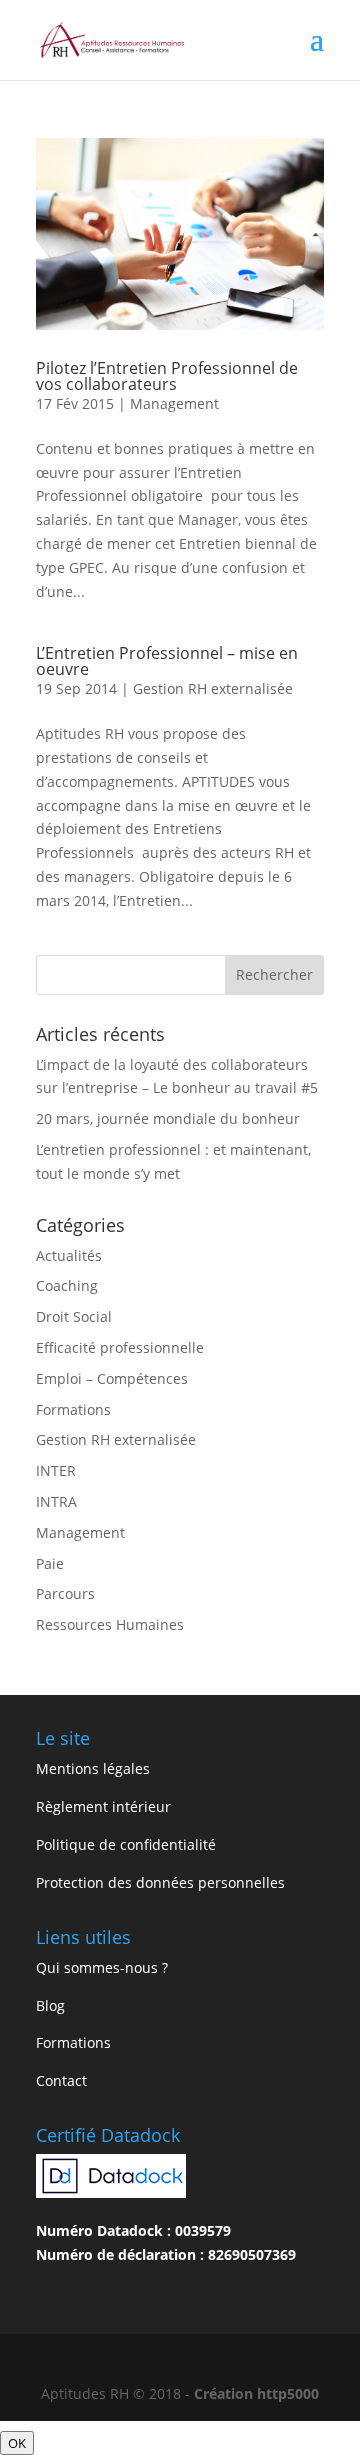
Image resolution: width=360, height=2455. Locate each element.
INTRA (56, 1501)
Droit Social (74, 1316)
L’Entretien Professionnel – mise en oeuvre (167, 661)
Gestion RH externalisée (213, 688)
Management (174, 403)
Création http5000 (256, 2393)
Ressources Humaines (110, 1624)
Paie (50, 1563)
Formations (73, 1409)
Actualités (69, 1255)
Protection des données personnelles (160, 1882)
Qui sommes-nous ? (102, 1967)
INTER (56, 1470)
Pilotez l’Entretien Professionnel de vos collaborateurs (167, 376)
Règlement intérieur (103, 1806)
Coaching (67, 1285)
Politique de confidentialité (126, 1844)
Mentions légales (93, 1768)
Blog (50, 2005)
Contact (61, 2080)
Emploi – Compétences (112, 1378)
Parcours (65, 1593)
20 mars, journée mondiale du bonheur (168, 1118)
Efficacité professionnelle (120, 1347)
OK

Exercise = Exactly as they appear, write out the lines from the one containing "Formations (73, 1409)" through the final line of the entries above, both included.

Your response =
Formations (73, 1409)
Actualités (69, 1255)
Protection des données personnelles (160, 1882)
Qui sommes-nous ? (102, 1967)
INTER (56, 1470)
Pilotez l’Entretien Professionnel de vos collaborateurs (167, 376)
Règlement intérieur (103, 1806)
Coaching (67, 1285)
Politique de confidentialité (126, 1844)
Mentions légales (93, 1768)
Blog (50, 2005)
Contact (61, 2080)
Emploi – Compétences (112, 1378)
Parcours (65, 1593)
20 mars, journée mondiale du bonheur (168, 1118)
Efficacité professionnelle (120, 1347)
OK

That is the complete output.